### Selected excerpt
*** Block opens ***

Tunisian President Orders Armed Forces to Lock Down Parliament, Sacks Prime Minister
Tunisian President Kais Saied ordered the Tunisian Armed Forces to shut down Tunisia’s Parliament building after announcing a month-long suspension of its activities. Soldiers barricaded the building immediately after and barred the Head of Parliament and opposition leader Rashid Alghanoushi from entering the building before he announced his defiance of the presidential decree to recording cameras at the scene.
Kais Saied announced the move on national television accompanied by high-ranking military officials late at night on the 25 July. In his speech, Kais Saied claimed he is acting within his constitutional rights, and invoked his powers as commander-in-chief as a deterrent to any violent resistance he may face. “I warn the many who attempt to infiltrate or resort to arms, we will not stand by in silence as they attack the state […] and whoever shoots one bullet, our armed forces and our security forces will confront with a barrage of bullets beyond count”.

*** Block closes ***

### Aim of the exercise
Answer these questions about the article on the Tunisian parliament:
1. How long was the suspension of Parliament's activities?
2. Who was barred from entering the Parliament building?
3. On what date did Kais Saied announce the move?

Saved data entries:
*** Block opens ***

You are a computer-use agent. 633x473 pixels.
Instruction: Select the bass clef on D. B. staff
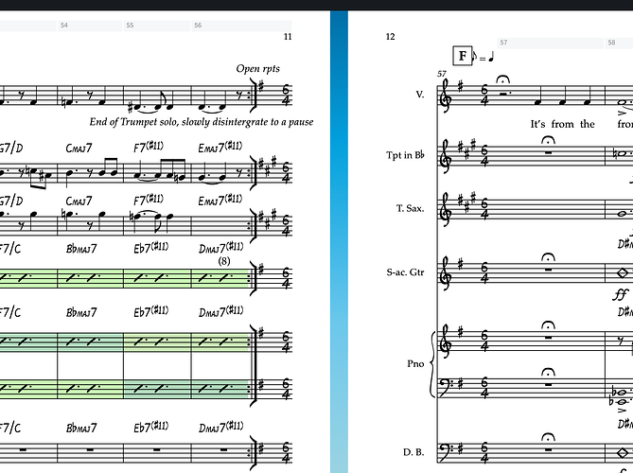tap(446, 451)

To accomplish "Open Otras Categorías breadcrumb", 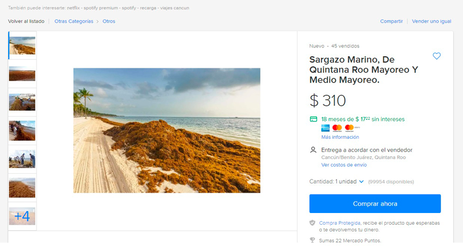I will 74,21.
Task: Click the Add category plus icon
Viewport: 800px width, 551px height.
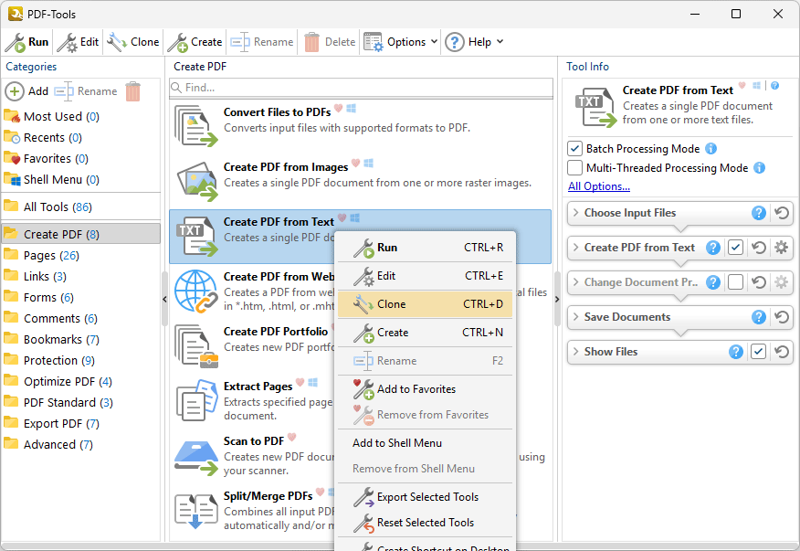Action: click(16, 91)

*** Block closes ***

### Answer space
1. One month.
2. Rashid Alghanoushi, the Head of Parliament and opposition leader.
3. 25 July.